To help the aerial work as best as possible it needs to be away from existing aerials, roof boxes or bicycle racks. The aerial should not be up to the edge of the roof or a panoramic glass roof if possible.
3. Place the aerial on the car or van
With the location chosen make sure the bodywork is clean and dry. It’s important not to trap any dirt or debris between the magnet and the surface. With the cable facing the rear of the car, carefully place the magnet on to the bodywork. Once it has attached to the roof don’t drag it as this could scratch the paint. Instead carefully lift the aerial and place it again.
The cable should face the rear of the car to help prevent water ingress when the car is driven in the rain.
Trail the cable from the aerial to the radio to check it’s long enough. You can also see where it will need to be tucked and if any trim needs to be removed. If you can it’s worth testing the aerial now before finding out it doesn’t work after fitting it properly.
4. Route the cable to the radio
The cable will need to enter the car through a door opening. The cable should tuck behind the door seal and down to a suitable point to bring it in to the car.
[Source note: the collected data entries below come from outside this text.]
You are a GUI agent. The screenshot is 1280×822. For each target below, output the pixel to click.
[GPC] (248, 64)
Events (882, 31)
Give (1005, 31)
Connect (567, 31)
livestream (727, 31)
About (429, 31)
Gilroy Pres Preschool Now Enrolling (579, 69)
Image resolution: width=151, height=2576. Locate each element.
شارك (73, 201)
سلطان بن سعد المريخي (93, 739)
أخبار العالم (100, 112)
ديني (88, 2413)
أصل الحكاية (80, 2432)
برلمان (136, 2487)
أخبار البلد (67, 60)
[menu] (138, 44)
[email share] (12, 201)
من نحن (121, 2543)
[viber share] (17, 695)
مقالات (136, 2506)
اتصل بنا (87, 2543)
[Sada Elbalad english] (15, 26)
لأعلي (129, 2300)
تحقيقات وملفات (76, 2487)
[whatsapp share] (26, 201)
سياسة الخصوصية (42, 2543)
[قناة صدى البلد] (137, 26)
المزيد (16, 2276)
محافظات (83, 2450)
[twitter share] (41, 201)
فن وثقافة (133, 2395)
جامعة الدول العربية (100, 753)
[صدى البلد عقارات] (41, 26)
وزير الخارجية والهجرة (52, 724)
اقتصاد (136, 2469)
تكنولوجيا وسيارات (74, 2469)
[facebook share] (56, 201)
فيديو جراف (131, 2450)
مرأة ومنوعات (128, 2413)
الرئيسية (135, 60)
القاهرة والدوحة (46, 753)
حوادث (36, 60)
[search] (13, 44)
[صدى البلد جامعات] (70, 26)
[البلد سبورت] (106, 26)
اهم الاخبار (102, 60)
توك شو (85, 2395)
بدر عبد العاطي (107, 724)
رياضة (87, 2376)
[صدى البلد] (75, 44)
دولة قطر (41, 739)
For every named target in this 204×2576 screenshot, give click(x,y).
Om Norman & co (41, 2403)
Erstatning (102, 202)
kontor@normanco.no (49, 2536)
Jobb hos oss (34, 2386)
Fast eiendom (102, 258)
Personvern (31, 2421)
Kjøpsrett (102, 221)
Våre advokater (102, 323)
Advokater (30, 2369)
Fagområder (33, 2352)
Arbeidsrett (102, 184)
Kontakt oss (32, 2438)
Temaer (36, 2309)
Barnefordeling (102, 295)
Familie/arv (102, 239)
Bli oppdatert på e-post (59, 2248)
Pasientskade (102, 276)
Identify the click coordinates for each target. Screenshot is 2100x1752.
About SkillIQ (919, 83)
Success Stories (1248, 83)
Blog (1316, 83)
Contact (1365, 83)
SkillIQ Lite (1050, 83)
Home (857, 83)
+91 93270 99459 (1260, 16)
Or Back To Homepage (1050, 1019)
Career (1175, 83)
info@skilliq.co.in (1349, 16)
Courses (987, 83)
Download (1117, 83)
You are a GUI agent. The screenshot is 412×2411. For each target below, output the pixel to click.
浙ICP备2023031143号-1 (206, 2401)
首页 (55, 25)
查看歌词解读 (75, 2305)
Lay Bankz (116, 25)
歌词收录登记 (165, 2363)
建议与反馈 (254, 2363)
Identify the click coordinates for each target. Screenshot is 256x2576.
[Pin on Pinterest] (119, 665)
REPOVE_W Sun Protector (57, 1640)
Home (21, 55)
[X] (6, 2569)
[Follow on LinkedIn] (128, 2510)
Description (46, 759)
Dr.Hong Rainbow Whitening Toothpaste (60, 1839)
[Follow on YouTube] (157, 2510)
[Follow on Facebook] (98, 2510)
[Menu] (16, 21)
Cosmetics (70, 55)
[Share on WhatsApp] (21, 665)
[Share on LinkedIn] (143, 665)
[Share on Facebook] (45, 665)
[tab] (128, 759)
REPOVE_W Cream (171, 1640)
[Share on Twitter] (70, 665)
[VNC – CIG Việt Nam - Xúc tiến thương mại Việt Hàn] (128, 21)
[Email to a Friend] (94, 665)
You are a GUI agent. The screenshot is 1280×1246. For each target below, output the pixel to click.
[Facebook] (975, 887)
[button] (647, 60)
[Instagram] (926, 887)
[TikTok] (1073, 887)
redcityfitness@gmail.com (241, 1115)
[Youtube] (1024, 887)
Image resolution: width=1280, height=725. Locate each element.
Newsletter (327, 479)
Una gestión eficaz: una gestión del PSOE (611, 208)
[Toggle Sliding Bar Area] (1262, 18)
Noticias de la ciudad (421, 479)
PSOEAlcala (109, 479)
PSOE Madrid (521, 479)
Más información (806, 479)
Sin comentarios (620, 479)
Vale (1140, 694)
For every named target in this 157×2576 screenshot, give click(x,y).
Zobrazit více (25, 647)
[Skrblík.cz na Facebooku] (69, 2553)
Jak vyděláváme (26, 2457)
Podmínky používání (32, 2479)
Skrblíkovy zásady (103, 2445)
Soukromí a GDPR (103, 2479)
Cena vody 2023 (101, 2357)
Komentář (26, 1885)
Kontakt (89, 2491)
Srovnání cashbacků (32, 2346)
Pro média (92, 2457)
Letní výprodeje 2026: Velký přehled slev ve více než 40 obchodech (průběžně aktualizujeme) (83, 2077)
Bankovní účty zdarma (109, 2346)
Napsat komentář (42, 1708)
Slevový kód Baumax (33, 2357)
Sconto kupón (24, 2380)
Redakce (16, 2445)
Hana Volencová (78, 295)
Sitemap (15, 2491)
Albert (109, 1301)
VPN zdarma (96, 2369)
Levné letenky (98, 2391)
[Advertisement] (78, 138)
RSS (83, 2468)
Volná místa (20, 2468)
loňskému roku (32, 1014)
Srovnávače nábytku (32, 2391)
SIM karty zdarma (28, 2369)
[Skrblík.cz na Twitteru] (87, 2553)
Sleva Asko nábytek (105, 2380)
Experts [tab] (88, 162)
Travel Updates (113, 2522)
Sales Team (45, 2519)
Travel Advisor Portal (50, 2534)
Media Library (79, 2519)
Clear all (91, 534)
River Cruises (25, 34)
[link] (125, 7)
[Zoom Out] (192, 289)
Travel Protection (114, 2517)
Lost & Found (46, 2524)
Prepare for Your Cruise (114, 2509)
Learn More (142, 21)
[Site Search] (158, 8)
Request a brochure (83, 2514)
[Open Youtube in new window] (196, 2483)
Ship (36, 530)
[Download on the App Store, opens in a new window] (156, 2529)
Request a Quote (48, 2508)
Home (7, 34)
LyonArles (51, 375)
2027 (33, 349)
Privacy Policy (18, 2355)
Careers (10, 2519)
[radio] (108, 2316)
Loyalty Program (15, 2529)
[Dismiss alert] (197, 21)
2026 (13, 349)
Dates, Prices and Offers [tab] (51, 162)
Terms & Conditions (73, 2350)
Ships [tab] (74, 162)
This will depend on your vehicle and which door you choose to use.
In this example the cable is brought in to the car on top of the door seal. In various cars we’ve seen using this approach there has been no water ingress after several years. However, some online reviews have mentioned water entering the car when driving in the rain.
Close the door and inspect the cable on the inside and outside to check it’s not being squashed or damaged.
Some car owners have routed the cable behind the seal, but this could introduce a kink in the cable over a fairly sharp edge.
If you’re not sure it’s worth speaking to an audio installation specialist, or see if anyone with the same car at an owners club or forum has also installed a magnetic aerial.
5. Plug in the aerial to the radio
Continue routing the cable behind trim pieces and carpets until you reach the dashboard. At this point you could route the cable behind the glovebox for an in-dash radio, or continue under the trim to the centre console for a DAB adapter.
The SMB connector on this Autoleads aerial can now be plugged into the radio. The magnetic aerial does not need power from the radio, so you can scan for stations straight away.
Put all the trim pieces back in place and tidy up to finish the installation.